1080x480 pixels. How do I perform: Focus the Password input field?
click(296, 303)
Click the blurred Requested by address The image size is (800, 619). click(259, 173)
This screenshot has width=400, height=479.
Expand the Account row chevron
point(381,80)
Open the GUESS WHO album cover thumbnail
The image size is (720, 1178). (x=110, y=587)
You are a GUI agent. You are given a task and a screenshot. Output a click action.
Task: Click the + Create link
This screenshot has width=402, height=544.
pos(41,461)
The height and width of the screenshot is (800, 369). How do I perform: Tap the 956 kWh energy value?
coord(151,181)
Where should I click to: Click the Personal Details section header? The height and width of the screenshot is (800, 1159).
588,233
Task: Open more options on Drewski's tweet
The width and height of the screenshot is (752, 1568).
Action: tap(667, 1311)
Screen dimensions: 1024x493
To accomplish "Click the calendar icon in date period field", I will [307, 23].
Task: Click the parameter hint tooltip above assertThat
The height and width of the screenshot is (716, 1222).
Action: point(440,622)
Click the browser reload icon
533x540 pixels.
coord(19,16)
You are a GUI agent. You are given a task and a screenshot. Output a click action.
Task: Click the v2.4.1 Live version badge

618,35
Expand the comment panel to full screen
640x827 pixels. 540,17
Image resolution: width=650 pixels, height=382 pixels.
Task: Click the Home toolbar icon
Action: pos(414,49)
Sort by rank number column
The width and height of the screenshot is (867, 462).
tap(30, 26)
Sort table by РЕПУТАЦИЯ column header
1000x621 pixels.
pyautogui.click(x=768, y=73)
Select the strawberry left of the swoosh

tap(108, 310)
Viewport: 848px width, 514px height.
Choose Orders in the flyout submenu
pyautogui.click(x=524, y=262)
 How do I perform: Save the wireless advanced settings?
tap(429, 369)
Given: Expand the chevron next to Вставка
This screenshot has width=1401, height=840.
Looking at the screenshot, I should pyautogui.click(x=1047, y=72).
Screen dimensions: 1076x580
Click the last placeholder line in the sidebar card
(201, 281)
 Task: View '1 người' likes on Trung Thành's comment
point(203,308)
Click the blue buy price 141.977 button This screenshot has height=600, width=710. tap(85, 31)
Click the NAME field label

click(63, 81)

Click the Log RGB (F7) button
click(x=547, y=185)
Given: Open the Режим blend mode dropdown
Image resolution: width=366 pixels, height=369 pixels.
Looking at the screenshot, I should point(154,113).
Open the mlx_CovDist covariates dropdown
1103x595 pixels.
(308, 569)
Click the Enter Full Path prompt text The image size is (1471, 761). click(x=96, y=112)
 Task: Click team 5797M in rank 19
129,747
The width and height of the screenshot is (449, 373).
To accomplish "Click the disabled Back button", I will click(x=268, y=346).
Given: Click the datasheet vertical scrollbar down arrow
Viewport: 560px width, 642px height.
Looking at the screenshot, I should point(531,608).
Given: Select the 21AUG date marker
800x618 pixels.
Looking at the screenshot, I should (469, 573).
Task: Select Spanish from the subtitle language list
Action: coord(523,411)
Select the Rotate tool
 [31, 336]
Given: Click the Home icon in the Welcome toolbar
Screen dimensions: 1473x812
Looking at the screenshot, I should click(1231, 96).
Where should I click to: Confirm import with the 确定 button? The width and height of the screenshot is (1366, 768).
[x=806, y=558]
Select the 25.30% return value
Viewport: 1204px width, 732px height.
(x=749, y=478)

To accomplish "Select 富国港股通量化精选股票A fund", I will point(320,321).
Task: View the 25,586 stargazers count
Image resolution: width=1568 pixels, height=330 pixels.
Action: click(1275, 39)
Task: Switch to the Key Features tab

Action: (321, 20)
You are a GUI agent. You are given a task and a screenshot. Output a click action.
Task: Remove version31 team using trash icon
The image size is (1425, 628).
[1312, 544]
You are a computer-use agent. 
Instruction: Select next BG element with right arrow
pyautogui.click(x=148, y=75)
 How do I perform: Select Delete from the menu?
········
- [WHAT THE EXERCISE ASKS]:
Transcribe exactly, and only, the lines from the one holding "Screen dimensions: 1473x812" through the final line of the listing.

- [ANSWER SPACE]:
Screen dimensions: 1473x812
Looking at the screenshot, I should click(1231, 96).
Where should I click to: Confirm import with the 确定 button? The width and height of the screenshot is (1366, 768).
[x=806, y=558]
Select the 25.30% return value
Viewport: 1204px width, 732px height.
(x=749, y=478)

To accomplish "Select 富国港股通量化精选股票A fund", I will point(320,321).
Task: View the 25,586 stargazers count
Image resolution: width=1568 pixels, height=330 pixels.
Action: click(1275, 39)
Task: Switch to the Key Features tab

Action: (321, 20)
You are a GUI agent. You are given a task and a screenshot. Output a click action.
Task: Remove version31 team using trash icon
The image size is (1425, 628).
[1312, 544]
You are a computer-use agent. 
Instruction: Select next BG element with right arrow
pyautogui.click(x=148, y=75)
 How do I perform: Select Delete from the menu?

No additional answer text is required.